Error: if there are errors in the column, this button displays. When you mouse over this button, a ratio displays to express the count of currently selected rows with cell errors relative to all rows with errors in the dataset. If nothing is selected on the histogram, the ratio reflects the total count of rows with cell errors relative to all rows in the dataset. Click this button to toggle off and hide the cell errors from the current dataset view.

If you have "other" values, blanks or errors in the column, notice there is also a (+) button adjacent to the button for that value. When you click the (+) button you add all values of that type, for example all "other" values, to the "Selected Items" list where you can continue working with them. See below for the filtering actions you can take from "Selected Items".


Show as Graph—Filtering Options

The Numeric histogram provides a number of powerful tools that enable you to dynamically filter your data with great precision. The actions you can take are listed below.

  • Select ranges to view on the histogram: click and drag your mouse across a range of values, and notice that your dataset updates to reflect your selection. To select additional, non-contiguous ranges in the histogram, use the following key commands while dragging your mouse: CTRL+click (Windows) or Command+click (Mac). To remove any selection or portion of a selection, use the following key command while dragging your mouse:Alt+click.

    You can also drag your mouse over just the tips of ranges in the histogram to display only those values in your dataset. The y-axis is helpful in determining the relative values of peaks in your data:
     
  • Begin exploring and transforming your data:
     

a. Pan across the histogram: move your mouse over the values on the x-axis. Notice your cursor changes from the pointer to the click and drag symbol. Click and drag across the values on the x-axis to pan across the histogram and your selections. Click the Recenter button to return the histogram to its default view. Note that your selections are retained.

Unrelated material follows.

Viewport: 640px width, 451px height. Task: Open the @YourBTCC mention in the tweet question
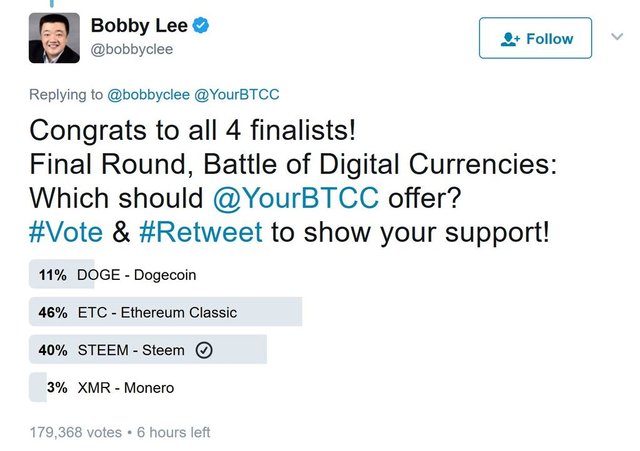tap(295, 196)
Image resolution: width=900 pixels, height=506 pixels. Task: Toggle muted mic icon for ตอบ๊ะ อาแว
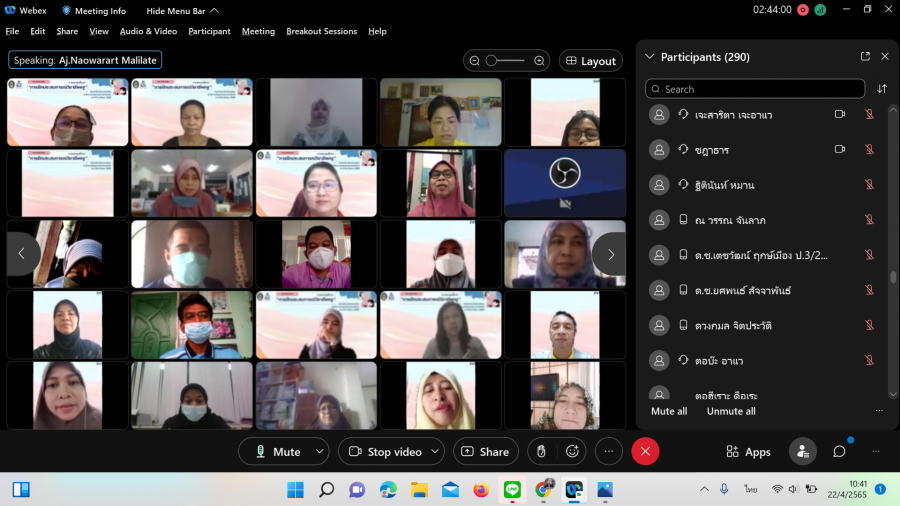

b. Zoom into a selected range: move your mouse over the values on the x-axis and use the mouse wheel to zoom into the selection. For a Mac, drag two fingers down to zoom into your selection; drag two fingers up to zoom out. You can continue selecting ranges while zoomed in. To return the histogram to its default view, click the Recenter button. Note that your selections are retained after the histogram is re-centered.


c. View the relative position of a zoomed range: after zooming into a selected range, you can simultaneously view where that range is located relative to the entire histogram. Click the Zoom/Pan button to open a second, overview tool histogram below. The overview tool displays the entire range of data and highlights your zoomed selection with a red box. From the overview tool histogram you can also:

    • drag the red box to view, at the same zoom range, other values that you have not selected.

    • work interactively with both the overview tool and the top, primary histogram. Remember: actions you take on the overview tool histogram are only reflected on the primary histogram. To dynamically filter your data, you must make your selections on the top, primary histogram.
d. Show Selected Items: after filtering for selected data ranges, click the Show Selected Items button. A new panel opens where you specify the exact ranges and values you want to view in your dataset. From this panel, you can take the following actions:


d1.) Manually remove any of the Ranges or Values in the dataset by clicking to remove the orange check mark adjacent to the Range or Value. Click to return that range or value to your filtered dataset. Note: a trash can icon appears at the top of the panel when you deselect a range or value. This allows you to discard the selection from your filters.

d2.) Manually update any of the Ranges or Values listed here by clicking the value you want to edit. The value then becomes editable. Enter a new value and click Save.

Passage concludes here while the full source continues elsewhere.